■ TEXT SECTION ■
Norris’ reflections on St. Evagrius are written in a chapter of The Cloister Walk called “Acedia” (which is translated to mean “the absence of care”). The centrepiece of her chapter is a passage of St. Evagrius’ most famous work, the Praktikos. In it, Evagrius spoke of a “noonday demon”, a reference to Psalm 90:6 which refers to “the destruction that lays waste at noonday”. He regarded the noonday demon as “the most important of all the demons”, striking from the fourth hour (our 10am) and “besieging the soul till the eighth (our 2pm)”. At the start of the attack, the demon gives its victim “the impression that the sun is very slow in its course, even immobile and that the day is fifty hours long”. One is given the impression that at the start of the attack, time stands still. Evagrius notes that when that happens, the monk sees before him his life “stretching out for a long period of time”, and sees ahead his life as a “toil of ascetic struggle”. The monk is then driven to “constantly…examine the sun to see whether the ninth hour (lunchtime) approaches”. In that wait for the ninth hour, the monk is driven to “look in all directions…[and] hate the place where he finds himself, his type of life and the work of his hands”. The demon will say to the monk that “there is no charity among his brethren and that he cannot count on anyone”. One can already see that, for Evagrius, the noonday demon is has social ramifications, and Norris ties the noonday demon to her chapter’s heading, Acedia, in such a way as to have cultural ramifications as well. Norris writes that when the demon strikes and the day is stretched out before you, “whatever I am doing, indeed my entire life of ‘doings’, is not only meaningless but utterly useless”.
The Praktikos is useful in considering our contemporary cultural situation, for modernity and postmodernity have more parallels to the noonday demon than meets the eye. Indeed both cultures manifest the demon’s institutionalisation. Consider Evagrius’ notion of time standing still in contemporary clock-time. At first glance this may be counter-intuitive, for clock-time is premised upon a procession of one moment to another. However, this seeming difference glosses over a profound similarity with the noontime demon, for Clock-time is a quantifiable perception of time, that renders time into a unit of scientific measure. This in turn requires turning time into what Walter Benjamin calls “homogeneous, empty time” –[ii] homogeneous because scientific measurements require all units of measure to be absolutely identical to one another, and empty because consistency is best assured by striping these units of time of any substantive content. Thus, the kind of time you can set your watch to has to be such that each moment has to be made to pass by and pass away, which can only be done if the moment had no significance in and of itself.[iii] Thus, while contemporary clock time is characterised by march of moments, it is a march of the same type of moment, with that same type of moment brought before you over and over again. When moments become homogenised, the procession of those moments has no inherent end in sight. The effect of clock-time is the same as that of the noonday demon, and this applies to both Modern and postmodern notions of time for, according to Scott Bader-Saye, the “homogonous empty time ushered in by the modern era continues to reign supreme” in postmodernity.[iv]
When time becomes defined by an endless string of moments, what becomes denied is the possibility of radical transformation, what Walter Benjamin calls a “Messianic cessation of happening”.[v] Things are always the way they are, and things will always be the way they are. There is a despair that becomes particularly acute when you consider that in postmodernity, the essentially modern search continues for individual security. There is a hyper-emphasis on the isolated monad, which heightens the sense that social relations are, as Daniel M. Bell observes, merely relations of “combat and sheer assertion”.[vi] This observation echoes the final reflection from St. Evagrius on the attack of the noonday demon – for there is no help from the brethren, indeed, there is no brethren from whom to seek help. According to Catherine Pickstock, these relations of combat instil in the individual an urge to obtain some security over his circumstances, which she calls the “stockpiling of the present”.[vii] However, what the stockpiling of the present entails is the freezing of one’s life in a single secure moment – a commodification of time that finds its cultural outlet in the consumption of material commodities. This freezing of a single secure moment makes one come full circle to the problem to begin with, the first stage of the attack of the noonday demon.

■ THE PROBLEM ■
In the essay on the noonday demon, what does the chapter title "Acedia" mean?

■ PROVIDED DATA ■
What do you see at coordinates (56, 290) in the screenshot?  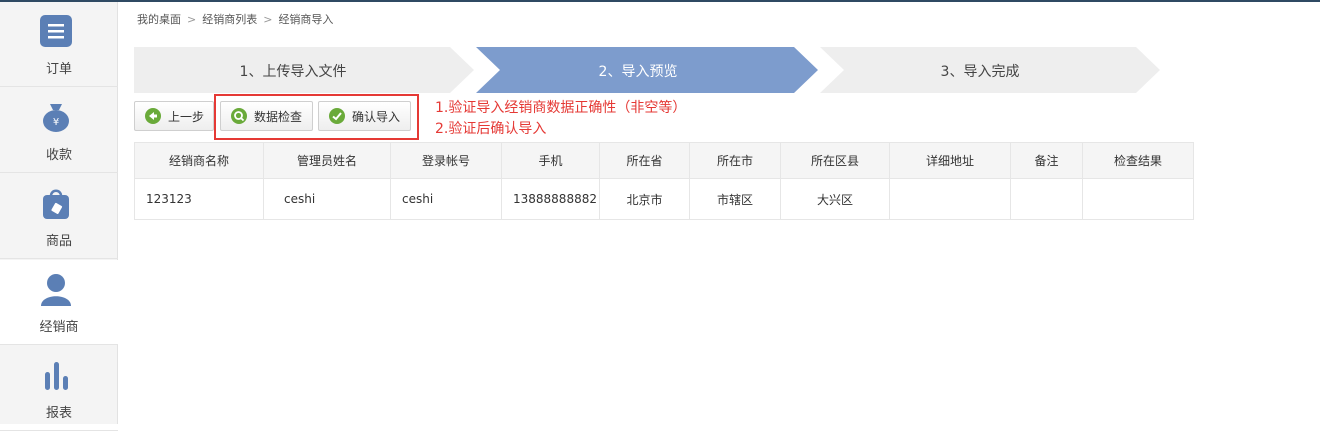 I see `user-icon` at bounding box center [56, 290].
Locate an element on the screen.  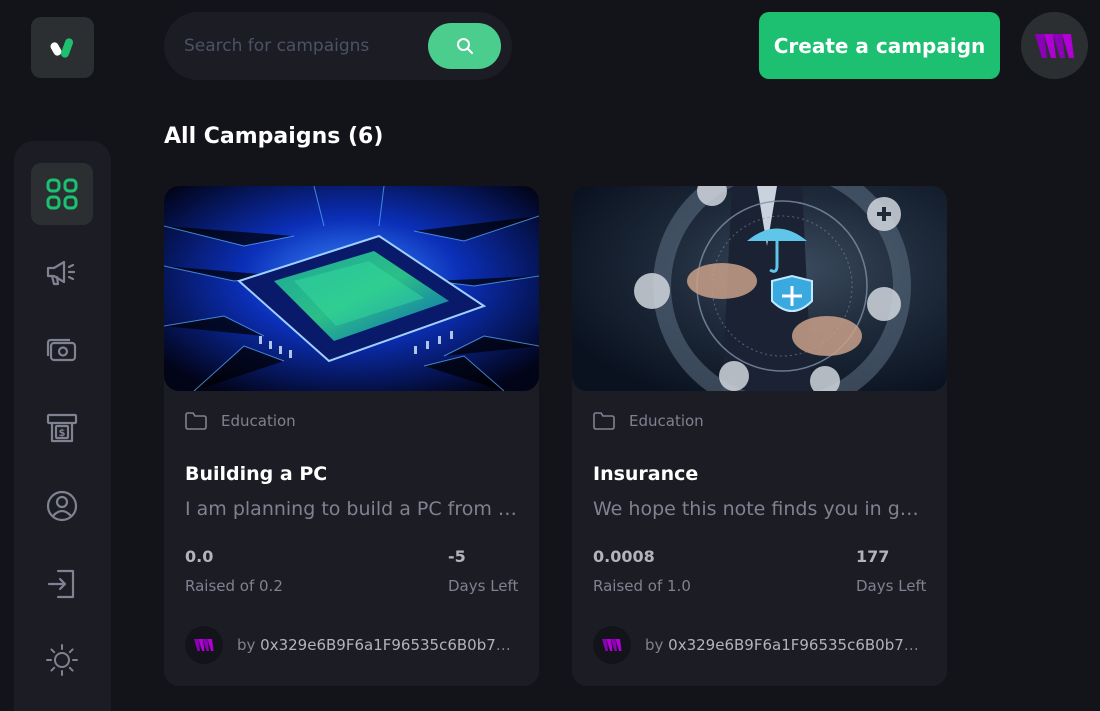
megaphone-icon is located at coordinates (61, 273).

■ TASK RESULT ■
The absence of care.